The authors retrospectively analyzed clinical data in a consecutive series of 106 patients who underwent microsurgical treatment for an ACP meningioma at 2 neurosurgical institutions between 1987 and 2005. The main presenting symptoms of the 84 female and 22 male patients (mean age 56 years) were visual impairment in 54% and headache in 28%. Physical examination revealed decreased visual acuity in 49% and a visual field deficit in 26%. Tumors were primarily resected via a pterional approach. Meningioma extensions invading the cavernous sinus, present in 29% of the patients, were not removed.
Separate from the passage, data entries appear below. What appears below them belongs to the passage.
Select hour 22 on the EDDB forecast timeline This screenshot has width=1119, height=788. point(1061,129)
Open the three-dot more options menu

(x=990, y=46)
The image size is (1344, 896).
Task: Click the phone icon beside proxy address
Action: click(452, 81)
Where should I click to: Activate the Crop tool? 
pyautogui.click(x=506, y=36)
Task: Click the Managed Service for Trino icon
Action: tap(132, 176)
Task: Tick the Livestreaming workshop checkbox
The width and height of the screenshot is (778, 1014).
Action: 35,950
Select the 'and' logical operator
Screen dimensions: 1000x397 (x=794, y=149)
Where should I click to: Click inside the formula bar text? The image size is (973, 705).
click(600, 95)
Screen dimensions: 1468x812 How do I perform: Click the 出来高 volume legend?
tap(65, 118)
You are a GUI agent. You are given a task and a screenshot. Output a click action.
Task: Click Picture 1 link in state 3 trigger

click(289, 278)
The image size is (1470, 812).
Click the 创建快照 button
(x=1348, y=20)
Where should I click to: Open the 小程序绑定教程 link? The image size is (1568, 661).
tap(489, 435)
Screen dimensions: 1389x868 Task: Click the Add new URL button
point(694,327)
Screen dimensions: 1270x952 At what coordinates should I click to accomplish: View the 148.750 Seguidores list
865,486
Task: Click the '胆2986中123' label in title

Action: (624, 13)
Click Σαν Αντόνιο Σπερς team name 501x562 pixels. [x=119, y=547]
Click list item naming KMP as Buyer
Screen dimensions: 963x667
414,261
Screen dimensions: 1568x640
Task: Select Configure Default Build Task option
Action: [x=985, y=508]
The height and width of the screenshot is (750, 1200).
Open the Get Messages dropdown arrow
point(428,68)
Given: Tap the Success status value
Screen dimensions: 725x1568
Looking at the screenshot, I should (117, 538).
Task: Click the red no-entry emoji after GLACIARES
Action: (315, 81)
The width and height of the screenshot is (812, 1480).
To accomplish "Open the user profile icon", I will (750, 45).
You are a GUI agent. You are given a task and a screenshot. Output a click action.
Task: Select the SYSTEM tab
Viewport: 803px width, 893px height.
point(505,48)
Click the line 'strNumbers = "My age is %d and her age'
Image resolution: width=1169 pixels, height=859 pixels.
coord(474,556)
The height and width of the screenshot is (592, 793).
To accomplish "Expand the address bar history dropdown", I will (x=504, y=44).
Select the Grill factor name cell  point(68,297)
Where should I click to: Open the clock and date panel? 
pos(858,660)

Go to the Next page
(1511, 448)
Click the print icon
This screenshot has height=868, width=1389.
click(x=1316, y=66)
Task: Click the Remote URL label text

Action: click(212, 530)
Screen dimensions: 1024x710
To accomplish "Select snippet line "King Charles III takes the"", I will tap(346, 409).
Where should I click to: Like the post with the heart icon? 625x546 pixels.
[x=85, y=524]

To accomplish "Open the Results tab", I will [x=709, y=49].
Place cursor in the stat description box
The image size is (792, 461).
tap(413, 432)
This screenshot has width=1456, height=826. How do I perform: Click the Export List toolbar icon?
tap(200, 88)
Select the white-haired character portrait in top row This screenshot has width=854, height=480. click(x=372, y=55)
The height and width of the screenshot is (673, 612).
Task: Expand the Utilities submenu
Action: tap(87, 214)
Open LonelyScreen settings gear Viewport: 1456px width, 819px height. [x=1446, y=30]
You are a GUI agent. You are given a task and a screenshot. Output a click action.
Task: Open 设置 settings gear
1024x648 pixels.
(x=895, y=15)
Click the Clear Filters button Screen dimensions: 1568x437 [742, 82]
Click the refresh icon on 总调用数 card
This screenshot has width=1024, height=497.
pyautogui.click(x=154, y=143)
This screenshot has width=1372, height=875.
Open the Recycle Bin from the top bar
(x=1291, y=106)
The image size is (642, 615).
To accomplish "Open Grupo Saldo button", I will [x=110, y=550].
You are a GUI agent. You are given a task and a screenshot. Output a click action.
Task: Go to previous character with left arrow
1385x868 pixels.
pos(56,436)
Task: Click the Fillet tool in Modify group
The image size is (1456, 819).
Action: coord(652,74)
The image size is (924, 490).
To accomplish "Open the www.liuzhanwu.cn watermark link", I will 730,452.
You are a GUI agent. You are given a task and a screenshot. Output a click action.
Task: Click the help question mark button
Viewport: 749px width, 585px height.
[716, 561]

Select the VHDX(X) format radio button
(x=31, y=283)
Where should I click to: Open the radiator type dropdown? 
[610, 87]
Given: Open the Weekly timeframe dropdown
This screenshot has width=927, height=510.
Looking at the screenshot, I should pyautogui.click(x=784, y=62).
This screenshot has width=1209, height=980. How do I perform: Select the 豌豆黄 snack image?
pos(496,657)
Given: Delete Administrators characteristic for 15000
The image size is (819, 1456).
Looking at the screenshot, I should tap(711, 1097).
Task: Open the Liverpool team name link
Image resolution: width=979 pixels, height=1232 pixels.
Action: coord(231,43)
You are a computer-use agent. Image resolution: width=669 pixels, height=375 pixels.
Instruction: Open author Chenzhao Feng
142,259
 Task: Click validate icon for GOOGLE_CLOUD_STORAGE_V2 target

Complete tumor resection (Simpson Grade I and II) was achieved in 59% of the cases.
Postoperatively, visual acuity improved in 40%, was unchanged in 46%, and deteriorated in 14%. A new oculomotor palsy was observed in 8 patients (8%). Clinical and MR imaging data were available in 95 patients for a mean postsurgical period of 6.9 years (1.5–18 years) and revealed tumor recurrence in 10% and tumor progression after subtotal resection in 38%. Clinical deterioration on long-term follow-up consisting primarily of ophthalmological deficits was observed in 14% of the cases.
Acceptable functional results can be achieved after microsurgical resection of ACP meningiomas; however, long-term treatment remains challenging due to a high tumor recurrence and progression rate.